» What to produce
Output all records exactly.

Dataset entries
--------------------
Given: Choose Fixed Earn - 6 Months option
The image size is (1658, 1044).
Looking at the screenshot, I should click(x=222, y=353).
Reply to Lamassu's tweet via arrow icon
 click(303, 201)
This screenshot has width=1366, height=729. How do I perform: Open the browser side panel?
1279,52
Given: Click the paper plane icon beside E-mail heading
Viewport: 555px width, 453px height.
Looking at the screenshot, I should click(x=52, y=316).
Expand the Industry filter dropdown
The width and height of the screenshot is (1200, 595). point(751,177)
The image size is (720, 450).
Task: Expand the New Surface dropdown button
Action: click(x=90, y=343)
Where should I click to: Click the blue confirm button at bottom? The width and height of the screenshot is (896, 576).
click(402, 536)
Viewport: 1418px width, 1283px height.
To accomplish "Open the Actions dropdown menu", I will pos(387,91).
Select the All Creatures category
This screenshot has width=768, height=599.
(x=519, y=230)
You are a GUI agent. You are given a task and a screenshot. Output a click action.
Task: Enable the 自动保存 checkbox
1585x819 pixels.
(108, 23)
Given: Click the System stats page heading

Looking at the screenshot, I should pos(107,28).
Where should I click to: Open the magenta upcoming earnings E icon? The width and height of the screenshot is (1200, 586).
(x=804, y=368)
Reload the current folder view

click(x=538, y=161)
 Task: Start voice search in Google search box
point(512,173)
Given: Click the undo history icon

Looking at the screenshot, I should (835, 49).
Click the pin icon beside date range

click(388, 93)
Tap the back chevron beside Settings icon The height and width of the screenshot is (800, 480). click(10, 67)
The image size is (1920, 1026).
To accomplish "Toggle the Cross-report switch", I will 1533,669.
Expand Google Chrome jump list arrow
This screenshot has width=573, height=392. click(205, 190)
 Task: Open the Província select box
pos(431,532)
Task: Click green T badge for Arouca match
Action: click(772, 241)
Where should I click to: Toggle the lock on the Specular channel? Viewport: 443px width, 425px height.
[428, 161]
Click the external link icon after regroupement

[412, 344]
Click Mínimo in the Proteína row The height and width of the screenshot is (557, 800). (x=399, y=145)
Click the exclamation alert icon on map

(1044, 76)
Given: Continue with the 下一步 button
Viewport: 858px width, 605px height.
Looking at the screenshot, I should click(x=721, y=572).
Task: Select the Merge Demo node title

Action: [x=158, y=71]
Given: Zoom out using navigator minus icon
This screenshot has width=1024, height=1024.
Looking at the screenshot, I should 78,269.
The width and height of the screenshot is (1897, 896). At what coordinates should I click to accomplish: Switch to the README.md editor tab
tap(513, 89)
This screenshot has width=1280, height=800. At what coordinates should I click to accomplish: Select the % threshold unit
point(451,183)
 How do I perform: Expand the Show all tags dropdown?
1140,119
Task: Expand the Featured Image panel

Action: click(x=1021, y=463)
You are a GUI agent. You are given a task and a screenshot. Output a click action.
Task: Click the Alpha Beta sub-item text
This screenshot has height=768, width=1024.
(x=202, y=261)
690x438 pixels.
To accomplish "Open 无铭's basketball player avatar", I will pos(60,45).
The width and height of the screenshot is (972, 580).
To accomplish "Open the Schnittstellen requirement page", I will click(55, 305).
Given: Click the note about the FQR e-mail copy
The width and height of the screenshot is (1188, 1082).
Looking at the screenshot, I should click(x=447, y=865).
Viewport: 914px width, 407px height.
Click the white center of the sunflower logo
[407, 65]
--------------------
» Result
Given: Choose Fixed Earn - 6 Months option
The image size is (1658, 1044).
Looking at the screenshot, I should click(x=222, y=353).
Reply to Lamassu's tweet via arrow icon
 click(303, 201)
This screenshot has width=1366, height=729. How do I perform: Open the browser side panel?
1279,52
Given: Click the paper plane icon beside E-mail heading
Viewport: 555px width, 453px height.
Looking at the screenshot, I should click(x=52, y=316).
Expand the Industry filter dropdown
The width and height of the screenshot is (1200, 595). point(751,177)
The image size is (720, 450).
Task: Expand the New Surface dropdown button
Action: click(x=90, y=343)
Where should I click to: Click the blue confirm button at bottom? The width and height of the screenshot is (896, 576).
click(402, 536)
Viewport: 1418px width, 1283px height.
To accomplish "Open the Actions dropdown menu", I will pos(387,91).
Select the All Creatures category
This screenshot has width=768, height=599.
(x=519, y=230)
You are a GUI agent. You are given a task and a screenshot. Output a click action.
Task: Enable the 自动保存 checkbox
1585x819 pixels.
(108, 23)
Given: Click the System stats page heading

Looking at the screenshot, I should pos(107,28).
Where should I click to: Open the magenta upcoming earnings E icon? The width and height of the screenshot is (1200, 586).
(x=804, y=368)
Reload the current folder view

click(x=538, y=161)
 Task: Start voice search in Google search box
point(512,173)
Given: Click the undo history icon

Looking at the screenshot, I should (835, 49).
Click the pin icon beside date range

click(388, 93)
Tap the back chevron beside Settings icon The height and width of the screenshot is (800, 480). click(10, 67)
The image size is (1920, 1026).
To accomplish "Toggle the Cross-report switch", I will 1533,669.
Expand Google Chrome jump list arrow
This screenshot has width=573, height=392. click(205, 190)
 Task: Open the Província select box
pos(431,532)
Task: Click green T badge for Arouca match
Action: click(772, 241)
Where should I click to: Toggle the lock on the Specular channel? Viewport: 443px width, 425px height.
[428, 161]
Click the external link icon after regroupement

[412, 344]
Click Mínimo in the Proteína row The height and width of the screenshot is (557, 800). (x=399, y=145)
Click the exclamation alert icon on map

(1044, 76)
Given: Continue with the 下一步 button
Viewport: 858px width, 605px height.
Looking at the screenshot, I should click(x=721, y=572).
Task: Select the Merge Demo node title

Action: [x=158, y=71]
Given: Zoom out using navigator minus icon
This screenshot has width=1024, height=1024.
Looking at the screenshot, I should 78,269.
The width and height of the screenshot is (1897, 896). At what coordinates should I click to accomplish: Switch to the README.md editor tab
tap(513, 89)
This screenshot has width=1280, height=800. At what coordinates should I click to accomplish: Select the % threshold unit
point(451,183)
 How do I perform: Expand the Show all tags dropdown?
1140,119
Task: Expand the Featured Image panel

Action: click(x=1021, y=463)
You are a GUI agent. You are given a task and a screenshot. Output a click action.
Task: Click the Alpha Beta sub-item text
This screenshot has height=768, width=1024.
(x=202, y=261)
690x438 pixels.
To accomplish "Open 无铭's basketball player avatar", I will pos(60,45).
The width and height of the screenshot is (972, 580).
To accomplish "Open the Schnittstellen requirement page", I will click(55, 305).
Given: Click the note about the FQR e-mail copy
The width and height of the screenshot is (1188, 1082).
Looking at the screenshot, I should click(x=447, y=865).
Viewport: 914px width, 407px height.
Click the white center of the sunflower logo
[407, 65]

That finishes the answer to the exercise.